Mary’s last words in the book are from “Exile’s Letter” of Ernest’s mentor, Ezra Pound:
And if you ask how I regret that parting?
It is like the flowers falling at Spring’s end,
confused, whirled in a tangle.
What is the use of talking! And there is no end of talking —
There is no end of things in the heart.

The reader does not fully realize the importance of this poem, of Mary’s keeping a copy of her manuscript, and of the elements of hatred and love in her marriage with Hemingway, until the end of the book. The handwritten story (manu-script) is one of the highlighted words, as if written in a darker ink.

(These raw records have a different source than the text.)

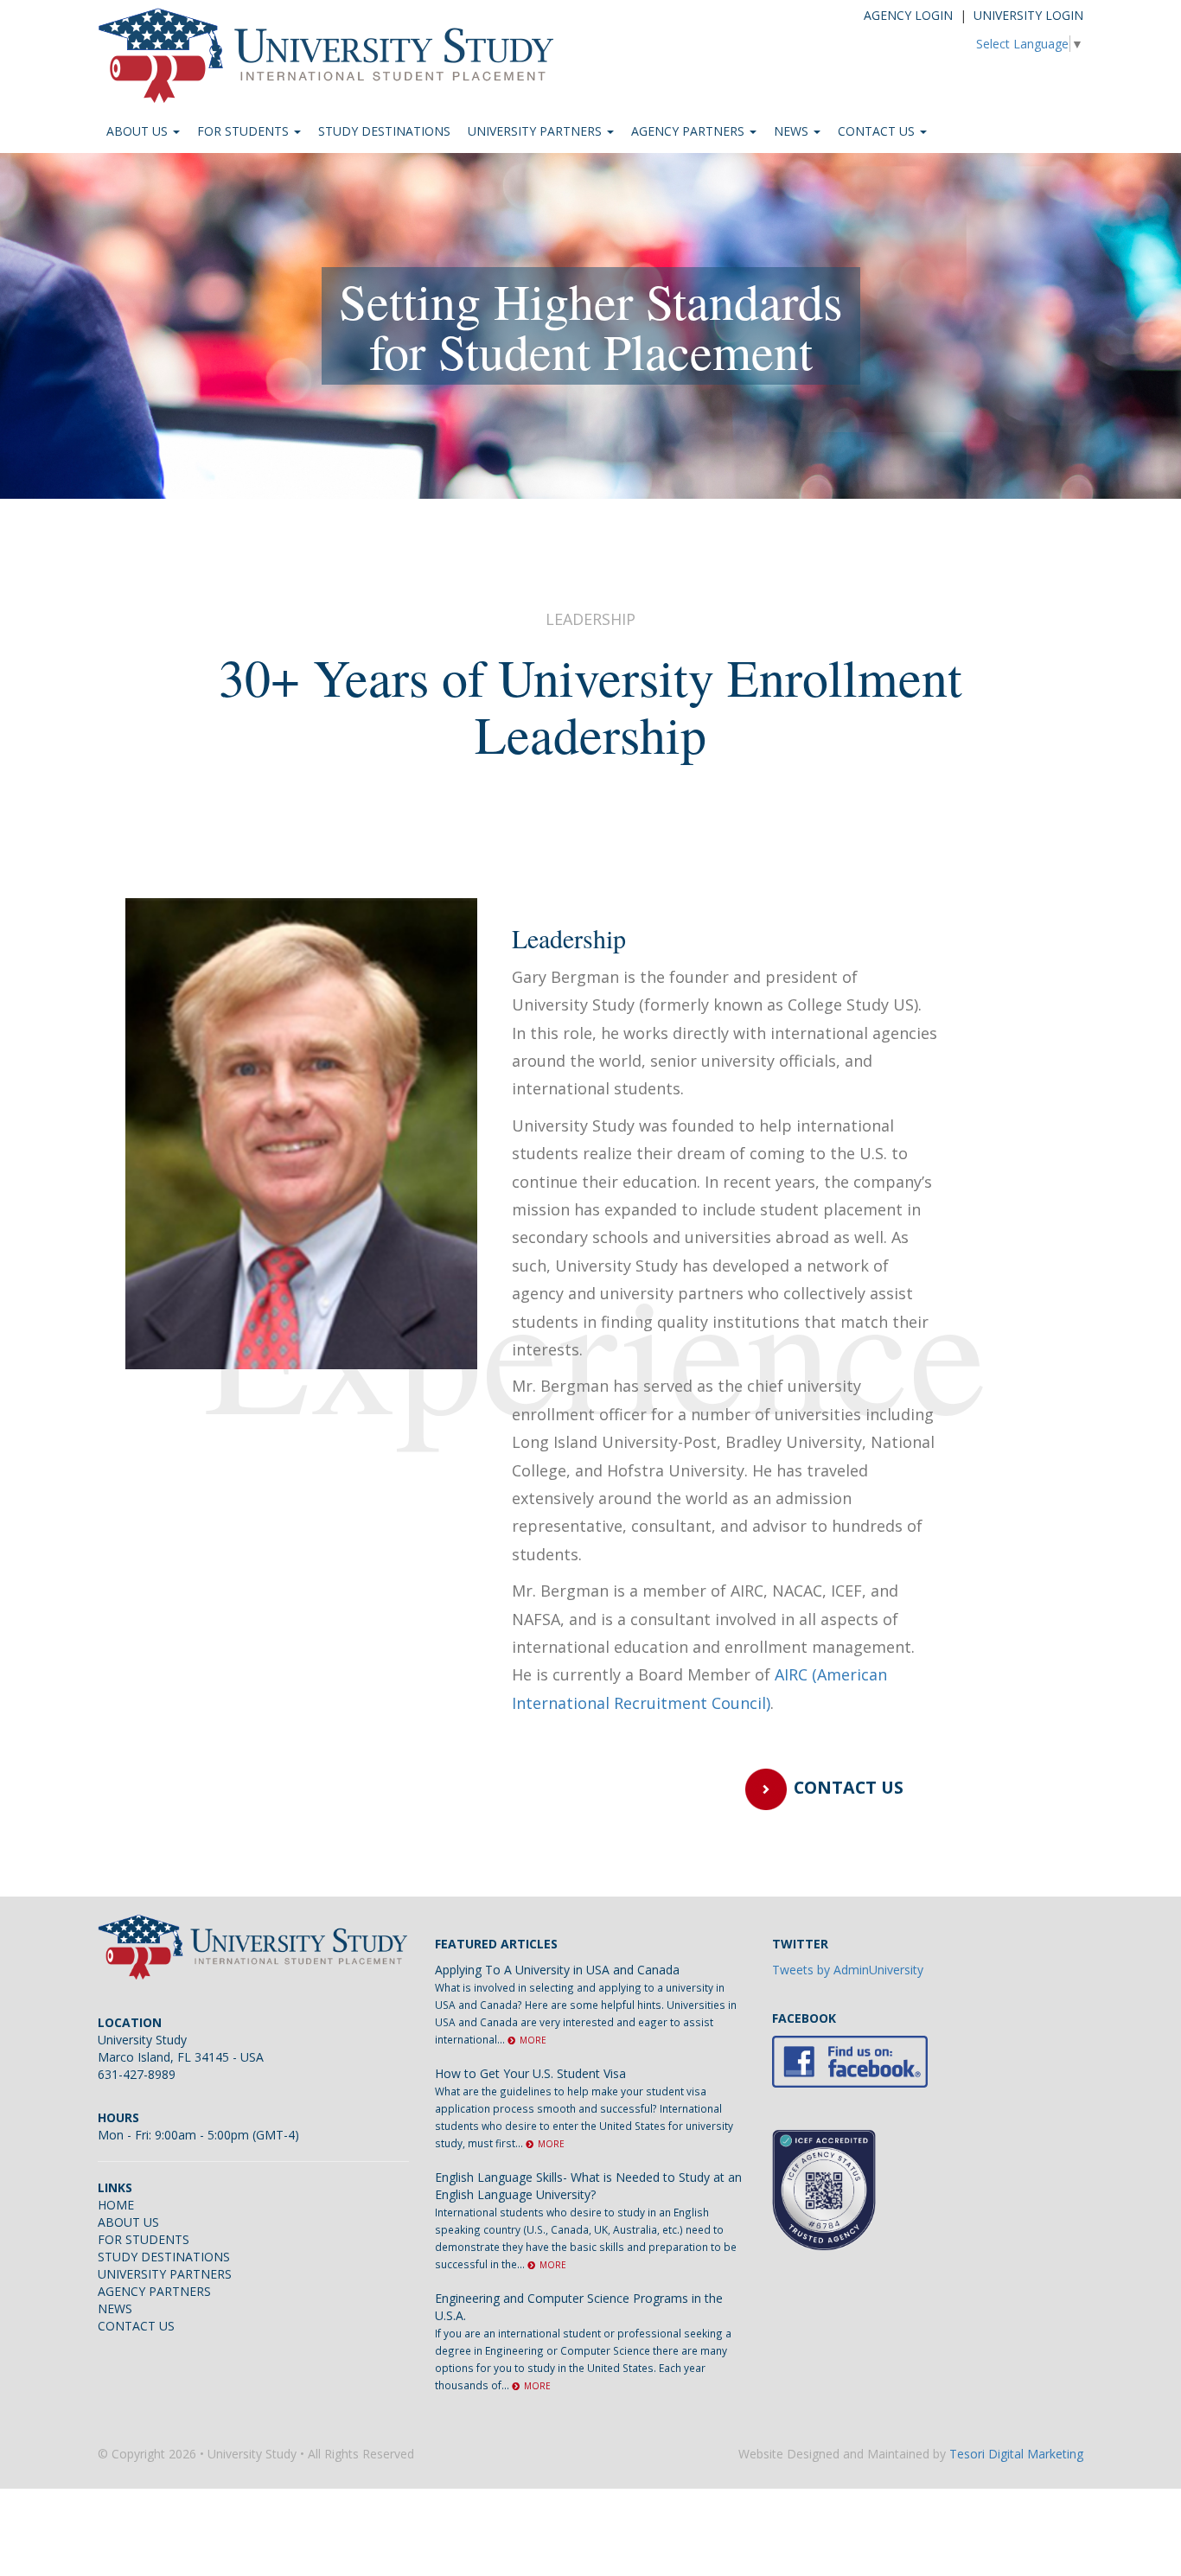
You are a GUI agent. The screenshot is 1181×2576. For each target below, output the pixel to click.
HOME (116, 2205)
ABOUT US (138, 131)
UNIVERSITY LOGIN (1028, 15)
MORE (533, 2040)
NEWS (793, 131)
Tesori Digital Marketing (1016, 2453)
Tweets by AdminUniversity (847, 1969)
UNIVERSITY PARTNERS (536, 131)
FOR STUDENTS (244, 131)
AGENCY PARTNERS (689, 131)
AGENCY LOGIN (908, 15)
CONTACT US (878, 131)
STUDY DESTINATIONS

The three words beginning with “re” are “rejected,” “revenge” and “regret,” words that summarize Mary’s feelings as well as the mood and the central actions of the novel.
Now for the back cover:
Elizabeth and Hilary deserve credit for capturing the tone of the book and laying out the text. Larry Williamson took the picture that so vividly captures our relationship. It was our daughter, Alexa Fraser, who explained the magic of the picture. Can you see the heart in it?
Now for the spine:
What’s the title supposed to mean? Well, we played with many ideas for the book’s title and chose this one because it evokes the sea that Hemingway loved as well as Donne’s “Meditation XVII” that begins, “No man is an island.” The Italian word for island is “isolo” which suggests the isolation he experienced in his final years as he was tormented by mental and physical pains as well as by FBI harassment that compounded his sense of rejection and loneliness.
What’s Hearth Publications? When you self-publish a number of books, as I have, it’s good to have a collective name. This one comes from a blessing I received from a native woman who was also a nun: “May your love for Wayne be the hearth at which others can warm themselves.”